Take every line from the listing below that contains "Task".

• • •

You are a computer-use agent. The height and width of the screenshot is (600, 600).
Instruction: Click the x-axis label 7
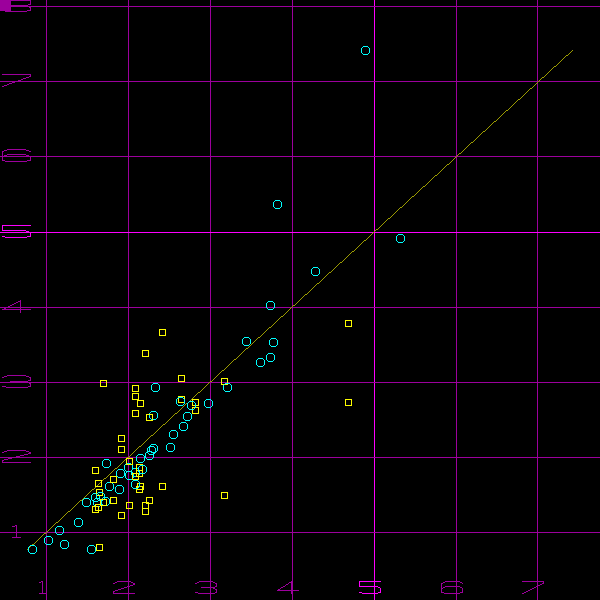[x=532, y=588]
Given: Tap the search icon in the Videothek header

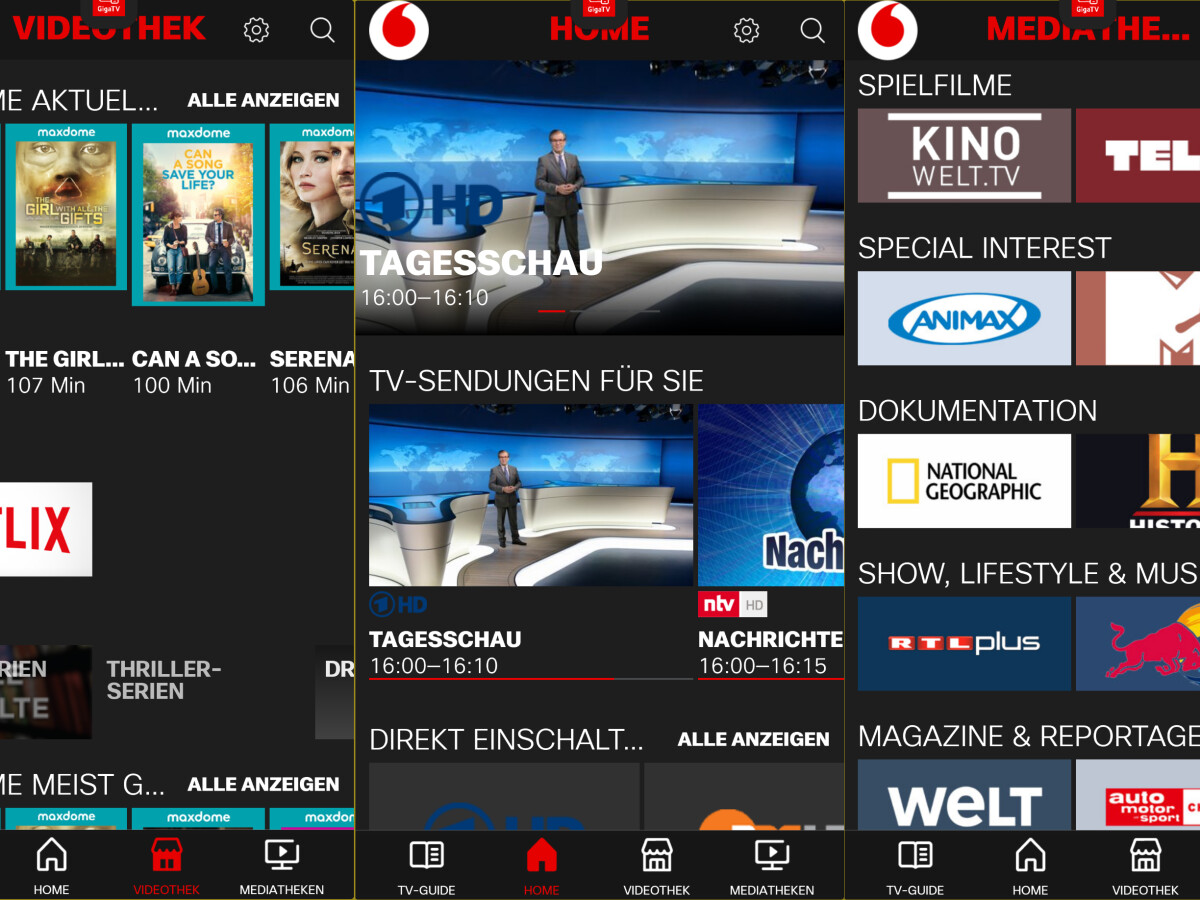Looking at the screenshot, I should tap(322, 31).
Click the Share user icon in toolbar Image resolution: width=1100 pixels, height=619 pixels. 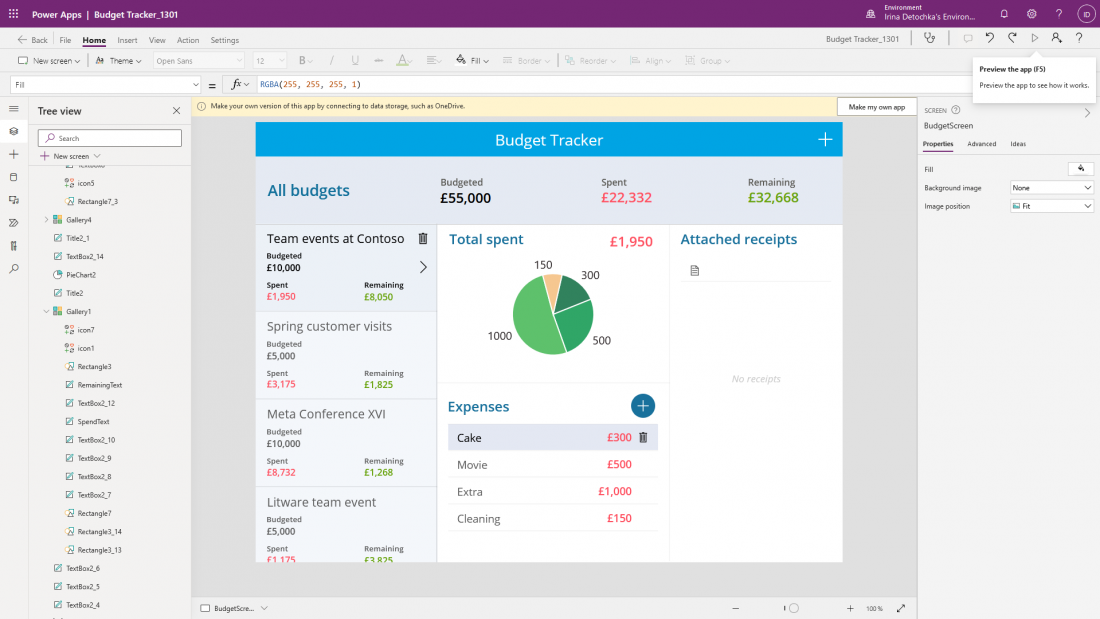pos(1056,38)
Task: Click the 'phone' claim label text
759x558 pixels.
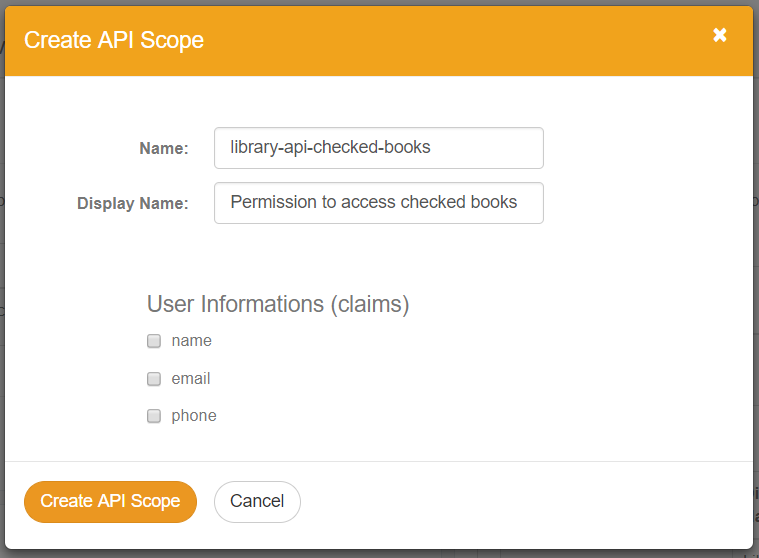Action: click(194, 416)
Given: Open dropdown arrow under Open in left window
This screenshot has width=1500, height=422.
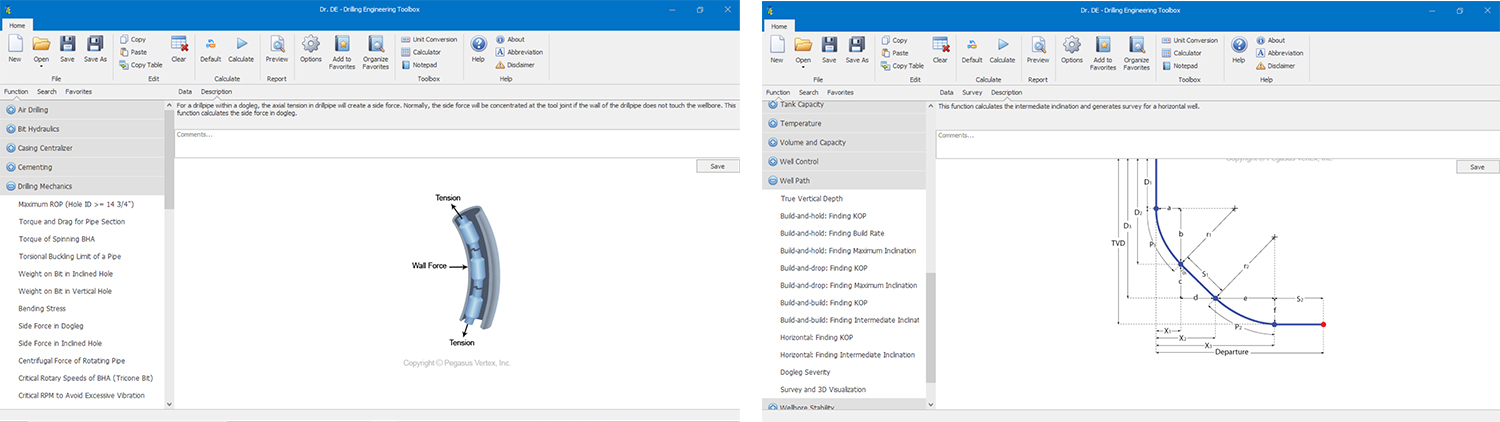Looking at the screenshot, I should 41,67.
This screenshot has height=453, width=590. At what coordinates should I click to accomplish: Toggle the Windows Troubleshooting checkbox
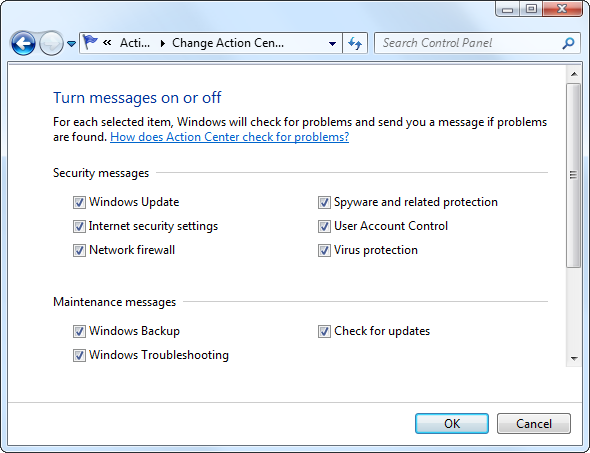coord(79,356)
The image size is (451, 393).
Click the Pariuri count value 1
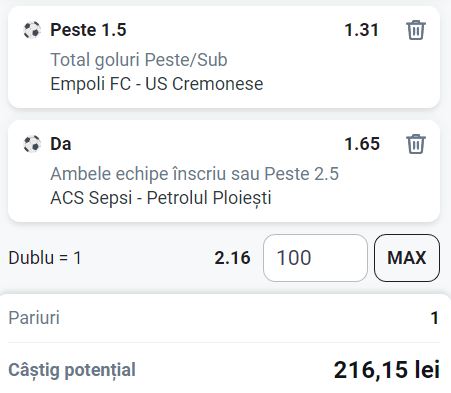click(435, 318)
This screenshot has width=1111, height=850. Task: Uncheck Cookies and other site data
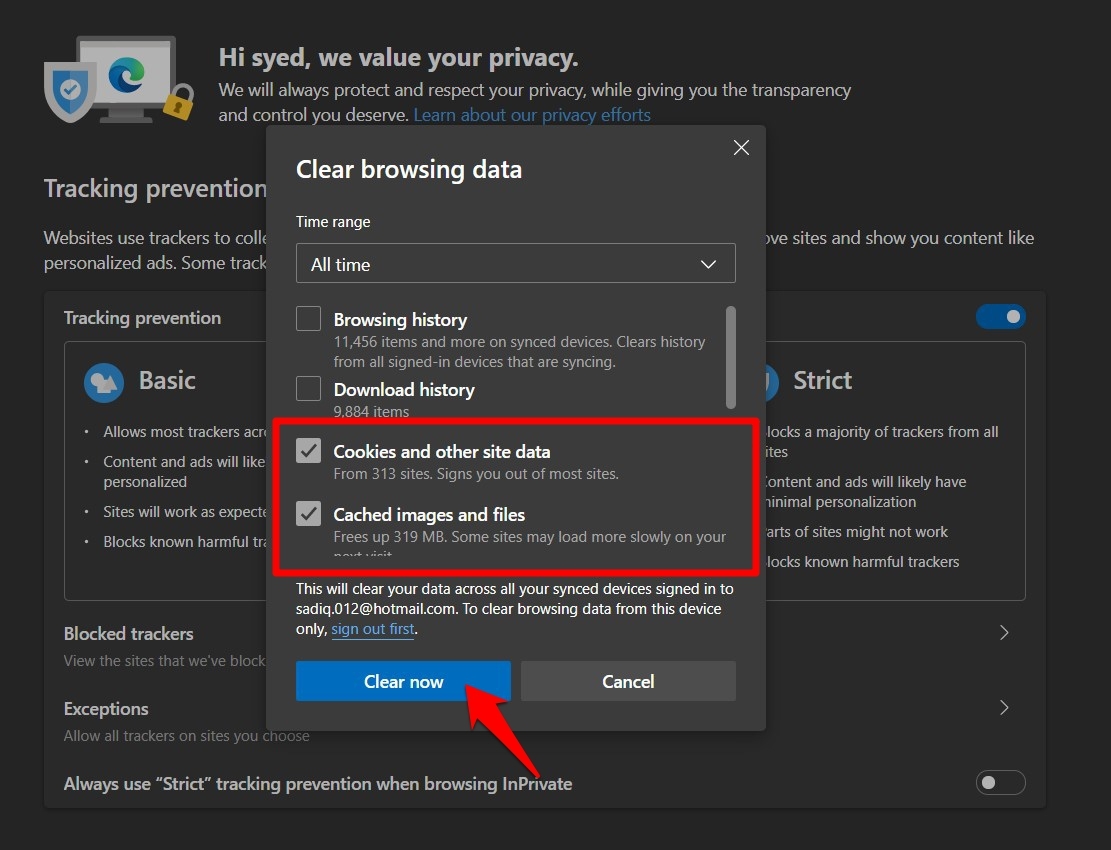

• • •

### ANSWER SECTION
Task: Click the 'phone' claim label text
This screenshot has width=1111, height=850. Task: Uncheck Cookies and other site data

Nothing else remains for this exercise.